Ein minimaler Prozentsatz kämpferischer Sprachfeministinnen darf nicht länger der nahezu 90-prozentigen Mehrheit der Staatsbürger seinen Willen aufzwingen.

Der Entwurf der ÖNORM A1080, der die öffentliche Debatte zu diesem Thema ausgelöst hatte, präsentiert einen Vorschlag, der die feministischen Anliegen maximal berücksichtigt, aber andererseits eine Rückkehr zur sprachlichen Normalität ermöglicht. Die Unterzeichnenden plädieren daher mit Nachdruck dafür, diesen Entwurf auch auf höchster politischer Ebene zu unterstützen und zur Grundlage der Textgestaltung im öffentlichen Bereich zu erklären.


Gezeichnet:
Dr. Annelies Glander, Zentrum für Translationswissenschaft der Universität Wien
Dr. Tomas Kubelik, Gymnasiallehrer, Autor des Buches „Genug gegendert“, Melk
Univ.-Prof. i.R. Dr. Heinz-Dieter Pohl, ehem. Professor für Sprachwissenschaft, Universität Klagenfurt
Em. o. Univ.-Prof. Dr. Peter Wiesinger, em. Ordinarius für germanistische Sprachwissenschaft, Universität Wien
Univ.-Prof. Dr.
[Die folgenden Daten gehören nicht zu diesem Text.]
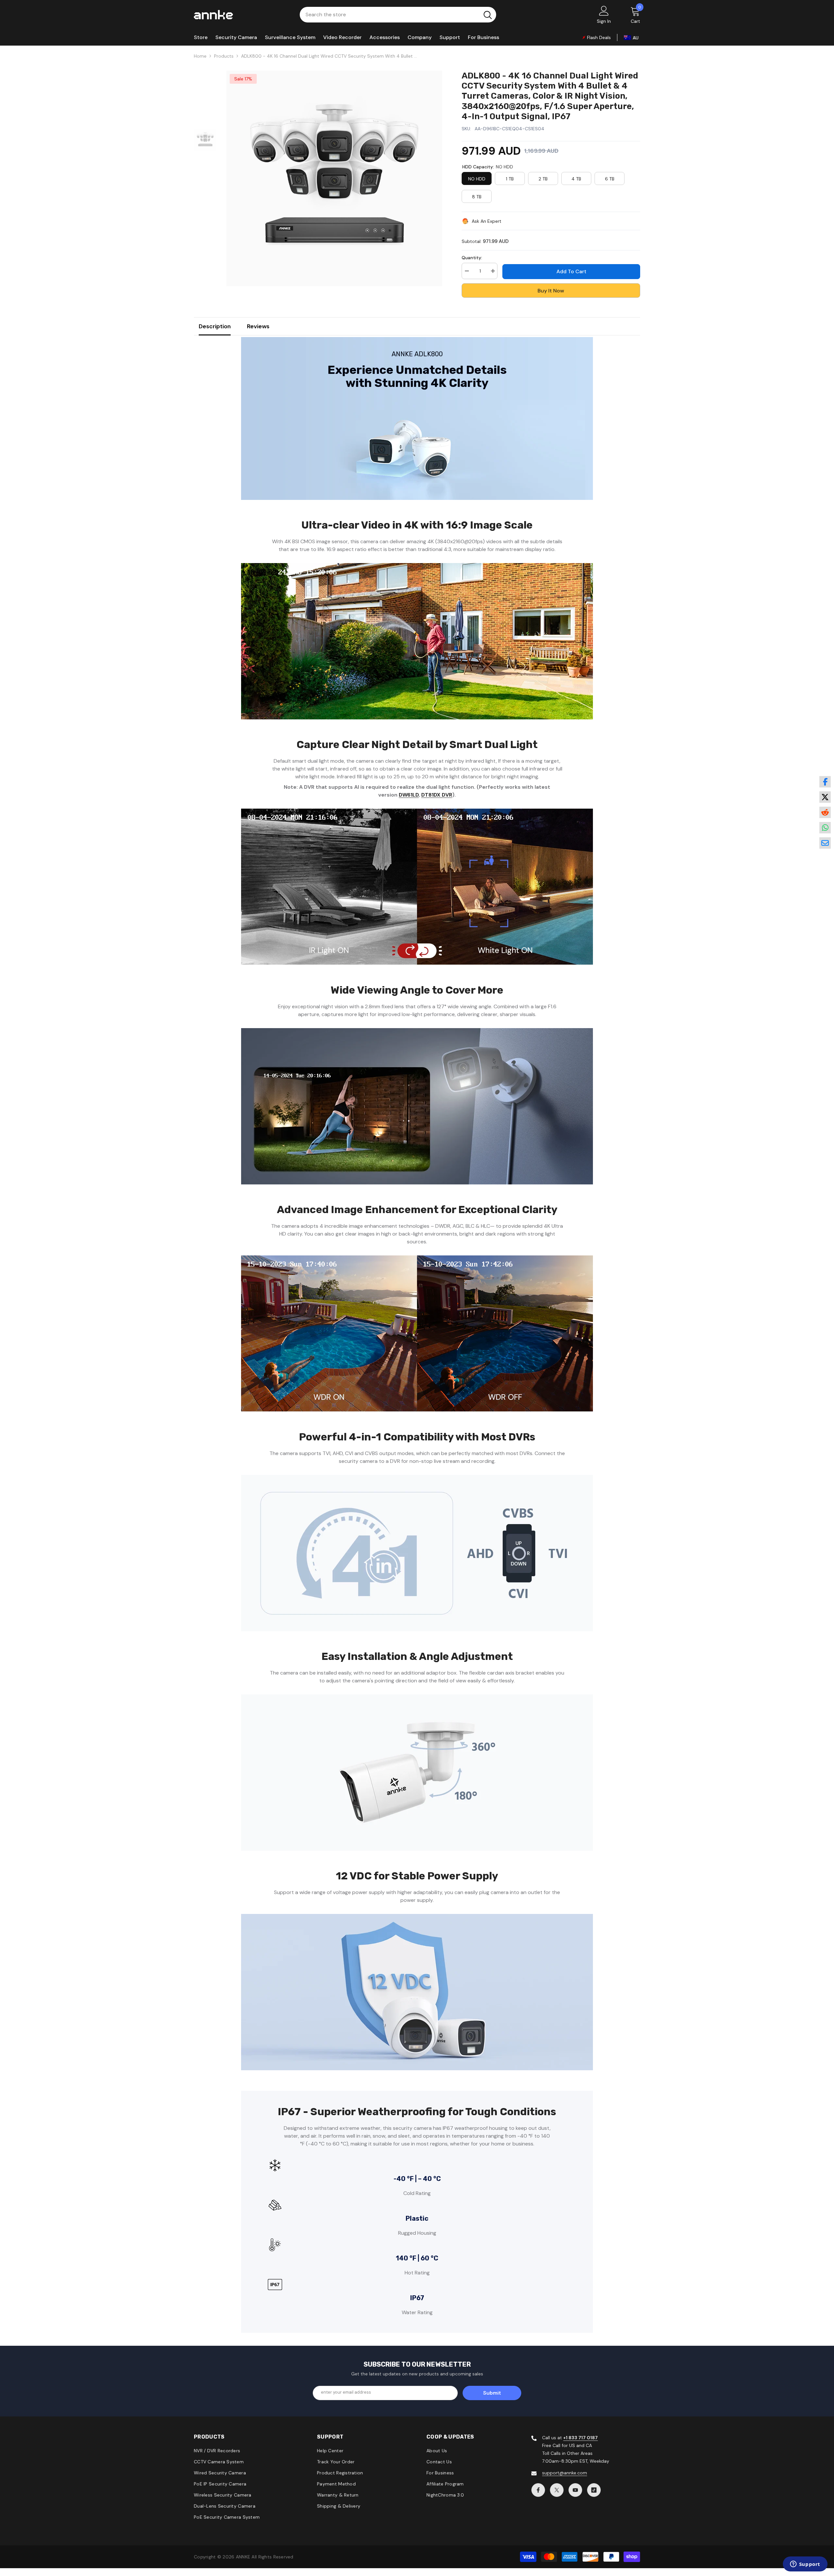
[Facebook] (538, 2490)
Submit (492, 2392)
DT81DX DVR (436, 794)
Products (224, 56)
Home (200, 56)
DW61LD (409, 794)
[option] (334, 178)
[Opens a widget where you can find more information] (805, 2564)
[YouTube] (575, 2490)
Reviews (258, 326)
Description (215, 326)
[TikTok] (594, 2490)
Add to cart (571, 271)
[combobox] (389, 14)
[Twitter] (557, 2490)
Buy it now (551, 290)
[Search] (398, 14)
Herbert Zeman, Literaturwissenschaftler, Universität Wien
sowie rund 800 mitunterzeichnende Universitätsprofessoren, Lehrer, Journalisten und andere Sprachkritiker, darunter


Konrad Paul Liessmann, Peter Kampits, Rudolf Taschner, Heinz Mayer, Klaus Albrecht Schröder, Bastian Sick, Chris Lohner, Werner Doralt, Gudula Walterskirchen, ...

E-Mails an:debatte@diepresse.com

("Die Presse", Print-Ausgabe, 15.07.2014)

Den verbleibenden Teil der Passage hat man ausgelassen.